In my previous post on ‘Professional Identification’ I identified myself as a linguist, who occasionally did some philological research as well. In my opinion, philology and linguistics are two different branches. Philology is an art science and probably not a true science at all: of course, it is a sacrosanct field of reasearch and a storehouse of valuable academical traditions. Linguistics looks like a science (not very mature indeed), but I am not sure it may be wholly classified with art sciences. Part of it looks like mathematical and computational sciences, part of it relies on traditional knowlegde and is more like art sciences, while our ability to make predictions and successfully predict combinations of linguists parameteres to some extent marries linguistics with natural sciences. I am not sure that all linguistics and all natural scientists will be happy with my tags: in some strange aberration, many mathematicians and natural scientists seem to believe that language, literature and arts is a field, where every educated person (whatever this might mean) can make a conclusive reasoning without sticking to any special linguistic and philological knowledge.

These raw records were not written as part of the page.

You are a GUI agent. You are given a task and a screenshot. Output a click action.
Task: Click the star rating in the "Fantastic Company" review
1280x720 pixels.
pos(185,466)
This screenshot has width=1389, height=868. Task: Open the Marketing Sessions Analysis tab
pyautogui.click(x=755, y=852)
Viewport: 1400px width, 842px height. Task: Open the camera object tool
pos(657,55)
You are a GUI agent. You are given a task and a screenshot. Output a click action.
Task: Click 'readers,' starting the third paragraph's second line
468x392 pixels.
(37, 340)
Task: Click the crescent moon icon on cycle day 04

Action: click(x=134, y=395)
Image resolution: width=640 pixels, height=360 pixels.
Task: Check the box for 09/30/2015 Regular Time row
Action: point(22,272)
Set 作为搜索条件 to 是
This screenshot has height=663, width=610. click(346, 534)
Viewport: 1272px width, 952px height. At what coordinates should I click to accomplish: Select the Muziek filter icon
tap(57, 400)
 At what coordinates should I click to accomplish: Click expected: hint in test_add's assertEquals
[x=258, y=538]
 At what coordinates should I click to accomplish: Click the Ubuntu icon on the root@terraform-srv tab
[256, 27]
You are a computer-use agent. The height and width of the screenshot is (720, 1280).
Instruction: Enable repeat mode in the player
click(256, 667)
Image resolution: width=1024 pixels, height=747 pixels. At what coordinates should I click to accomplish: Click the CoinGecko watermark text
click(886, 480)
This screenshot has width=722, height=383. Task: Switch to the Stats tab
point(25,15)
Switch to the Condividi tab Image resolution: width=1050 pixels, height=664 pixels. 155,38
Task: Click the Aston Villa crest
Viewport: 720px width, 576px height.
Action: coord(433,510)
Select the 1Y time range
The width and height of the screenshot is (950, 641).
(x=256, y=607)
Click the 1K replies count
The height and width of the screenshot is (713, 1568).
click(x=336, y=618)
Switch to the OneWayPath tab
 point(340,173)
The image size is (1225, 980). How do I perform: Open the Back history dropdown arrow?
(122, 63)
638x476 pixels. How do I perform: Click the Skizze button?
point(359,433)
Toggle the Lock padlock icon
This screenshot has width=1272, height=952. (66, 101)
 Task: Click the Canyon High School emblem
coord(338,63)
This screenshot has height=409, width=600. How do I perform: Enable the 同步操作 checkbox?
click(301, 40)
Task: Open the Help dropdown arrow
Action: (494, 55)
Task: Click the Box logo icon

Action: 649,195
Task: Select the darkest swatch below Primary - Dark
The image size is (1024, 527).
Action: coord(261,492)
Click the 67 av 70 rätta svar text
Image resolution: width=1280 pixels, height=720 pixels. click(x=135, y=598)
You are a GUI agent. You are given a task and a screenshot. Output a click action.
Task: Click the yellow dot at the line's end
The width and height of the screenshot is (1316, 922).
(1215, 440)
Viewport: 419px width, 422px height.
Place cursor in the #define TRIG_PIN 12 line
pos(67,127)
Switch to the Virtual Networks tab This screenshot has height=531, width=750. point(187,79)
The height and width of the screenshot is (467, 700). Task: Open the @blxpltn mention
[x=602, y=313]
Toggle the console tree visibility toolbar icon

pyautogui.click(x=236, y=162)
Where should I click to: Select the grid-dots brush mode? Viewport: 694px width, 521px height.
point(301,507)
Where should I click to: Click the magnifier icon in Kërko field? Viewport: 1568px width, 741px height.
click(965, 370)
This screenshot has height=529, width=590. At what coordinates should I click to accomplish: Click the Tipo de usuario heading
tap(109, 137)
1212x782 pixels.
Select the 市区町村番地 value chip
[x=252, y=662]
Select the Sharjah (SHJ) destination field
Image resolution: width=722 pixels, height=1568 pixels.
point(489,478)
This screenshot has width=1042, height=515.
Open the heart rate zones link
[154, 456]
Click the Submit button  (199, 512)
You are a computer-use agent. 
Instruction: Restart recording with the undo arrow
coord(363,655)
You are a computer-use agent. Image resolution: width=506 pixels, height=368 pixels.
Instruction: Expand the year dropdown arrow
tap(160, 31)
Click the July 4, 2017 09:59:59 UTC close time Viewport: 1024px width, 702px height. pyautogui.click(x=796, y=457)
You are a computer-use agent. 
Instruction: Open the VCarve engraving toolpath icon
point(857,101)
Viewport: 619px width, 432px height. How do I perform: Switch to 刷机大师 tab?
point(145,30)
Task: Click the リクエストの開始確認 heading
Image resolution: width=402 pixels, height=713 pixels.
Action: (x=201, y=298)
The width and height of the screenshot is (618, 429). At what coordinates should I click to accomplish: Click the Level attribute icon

Anyway, a storehouse of philological knowledge is often more fruitful and far more pleasing than many instances of pure linguistic reasearch. I admit to have got some elements of philological education too, though I seldom activate them. I have both seen great, good, bad and very bad philogists in my life. The term ‘philological mind’ (not coined by myself) likely refers to the last category of philologists. When somebody played chess or basketball in the varsity sports club and could not repeat some trick, it was called ‘philological mind’. Another grim word used in my youth was to ‘play academically’, that is, to fetch a compass and to miss easy winning chances in a game.
‘Philological mind’ is thus a caricature of a humanist (not necessarily a philologist), who approaches some professional problem armed with special knowlegde but regularly puts his feet in wrong places. The gloating audience maliciously ascribes his failures to improper schooling. After this pseudo-lexicographical potrait of the concept ‘Philological mind’ I am adding a short comment to Boris Akoenin’s novel ‘F.M’: one the novel’s main characters is a craisy philologist. This comment of mine does not put in the claim for the laurels of philological analysis: it has was inspired by the reviews of two distinguished Russian literary critics, who had discussed (in a very different manner) the merits of the writer Akoenin but seem to have overlooked the presence of their malicious colleague in the text of the novel!
The word ‘Yunanny’ to my knowledge does not exist in English. I invented it in a feeble attempt to translate the Russian joke about the noted critic, author and Pushkin researcher Yuri Tynyanov: a distinguished colleague of Tynyanov, the late Mikhail Gasparov reportedly compared Tynyanov’s name with the famous line from Pushkin’ s novel ‘Eugen Onegin’:
Kak nedogadliva ty, nyanya! ‘How slow are your wits, Nanny’ > Kak negogadliva Tynyanya!
According to the memoirist Vadim Bajevsky, Mikhail Gasparov claimed this line was Pushkin’s personal message to future generations of the puskinists.